Les Basses-Alpes insurgées

article publié dans le numéro 5 de verdon, spécial 1851, été 2001

 

Les Basses-Alpes insurgées

 

par Georges Bésinet 

 

Un membre de l’Association 1851-2001, qui souhaite garder l’anonymat, nous a fait parvenir un document découvert tout récemment dans son grenier. Il s’agit d’une cassette audio qui, au dire de plusieurs experts et au vu de ce modèle obsolète,  aurait été enregistrée il y a plus de cent ans. Nous avons pu nous procurer un paléophone perfectionné qui nous a permis d’écouter, avec l’émotion que l’on devine, le témoignage d’un insurgé bas alpin de 1851 qui a vécu au cœur de cette décade de feu et de glace.

 C’est ce récit de première voix dont nous vous proposons la retranscription.

 

Moi, Gaston Berbené, natif de Chasteuil, près de Castellane, j’avais vingt ans quand la nouvelle est arrivée, en ce début d’hiver terrible.

Encore enfant, j’ai été placé chez le maréchal-ferrant de Castellane qui m’a appris le métier, et la magie du fer et du feu de la forge. Et puis, en 49, je suis venu à Manosque comme ouvrier forgeron. Là j’ai découvert l’injustice de ce monde, en lisant beaucoup et en discutant avec des amis plus âgés que moi et très instruits. C’est comme cela que je me suis retrouvé proche du maire, Joseph Buisson, le marchand de vin. Nous étions tout un groupe à agir dans l’ombre, des piémontais exilés, des ouvriers comme moi, des paysans qui fréquentaient la forge, des boutiquiers en colère. On se réunissait le soir, en douce, parce que depuis février 1848, c’était la République, la liberté certes, mais on sentait bien que cela ne plaisait pas à tout le monde, et on se méfiait des autorités. Plus les mois passaient, moins on avait confiance dans ce Président. Et on se tenait prêt à tout.

Objectif de la tâche =>
Répondez à ces questions sur le texte des Basses-Alpes insurgées :
(a) Sur quel support le témoignage retrouvé dans un grenier a-t-il été enregistré ?
(b) Quel âge avait Gaston Berbené quand la nouvelle est arrivée ?
(c) Quel métier exerçait Joseph Buisson, le maire ?

Données ci-dessous =>

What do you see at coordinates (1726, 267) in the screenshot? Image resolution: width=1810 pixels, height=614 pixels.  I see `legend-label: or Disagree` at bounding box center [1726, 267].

Résultat obtenu =>
(a) Sur une cassette audio.
(b) Vingt ans.
(c) Marchand de vin.